**Aim of the exercise**.
When a line in the entries contains the word "agent", copy that line in full.

═══ Supplied records ═══

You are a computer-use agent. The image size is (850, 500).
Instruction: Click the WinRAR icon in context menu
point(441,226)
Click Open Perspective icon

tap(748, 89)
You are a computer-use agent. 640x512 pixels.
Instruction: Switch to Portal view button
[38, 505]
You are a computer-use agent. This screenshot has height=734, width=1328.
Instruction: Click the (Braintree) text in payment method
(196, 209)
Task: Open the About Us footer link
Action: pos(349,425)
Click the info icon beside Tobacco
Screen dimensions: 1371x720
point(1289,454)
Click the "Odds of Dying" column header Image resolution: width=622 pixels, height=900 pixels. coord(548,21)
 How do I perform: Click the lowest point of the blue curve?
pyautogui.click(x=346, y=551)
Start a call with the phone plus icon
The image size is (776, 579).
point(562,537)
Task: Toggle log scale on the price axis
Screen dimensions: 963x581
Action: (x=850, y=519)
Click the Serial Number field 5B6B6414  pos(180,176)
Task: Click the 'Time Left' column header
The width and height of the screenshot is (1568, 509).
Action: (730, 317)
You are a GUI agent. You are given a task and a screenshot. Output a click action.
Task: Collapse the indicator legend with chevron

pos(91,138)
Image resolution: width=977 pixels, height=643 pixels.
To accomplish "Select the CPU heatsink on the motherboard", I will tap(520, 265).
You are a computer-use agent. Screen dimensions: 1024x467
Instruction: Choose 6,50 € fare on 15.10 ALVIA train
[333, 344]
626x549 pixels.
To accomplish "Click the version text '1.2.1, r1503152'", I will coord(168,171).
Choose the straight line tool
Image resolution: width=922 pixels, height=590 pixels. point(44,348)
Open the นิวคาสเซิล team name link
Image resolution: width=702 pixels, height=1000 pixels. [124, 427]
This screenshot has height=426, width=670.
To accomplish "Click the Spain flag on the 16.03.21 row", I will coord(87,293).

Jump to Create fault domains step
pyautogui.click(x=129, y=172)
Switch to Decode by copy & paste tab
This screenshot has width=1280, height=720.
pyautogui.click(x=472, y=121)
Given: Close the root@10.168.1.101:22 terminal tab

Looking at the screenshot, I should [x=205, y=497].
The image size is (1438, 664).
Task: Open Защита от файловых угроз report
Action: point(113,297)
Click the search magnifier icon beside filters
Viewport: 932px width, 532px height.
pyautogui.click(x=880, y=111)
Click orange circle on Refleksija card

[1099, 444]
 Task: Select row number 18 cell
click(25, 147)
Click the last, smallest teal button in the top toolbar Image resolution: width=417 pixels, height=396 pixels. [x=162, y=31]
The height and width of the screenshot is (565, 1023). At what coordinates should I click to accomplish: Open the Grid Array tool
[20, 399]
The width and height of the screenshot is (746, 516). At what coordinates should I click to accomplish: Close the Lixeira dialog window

═══

**Reply**.
You are a computer-use agent. The image size is (850, 500).
You are a computer-use agent. 640x512 pixels.
You are a computer-use agent. This screenshot has height=734, width=1328.
You are a GUI agent. You are given a task and a screenshot. Output a click action.
You are a computer-use agent. Screen dimensions: 1024x467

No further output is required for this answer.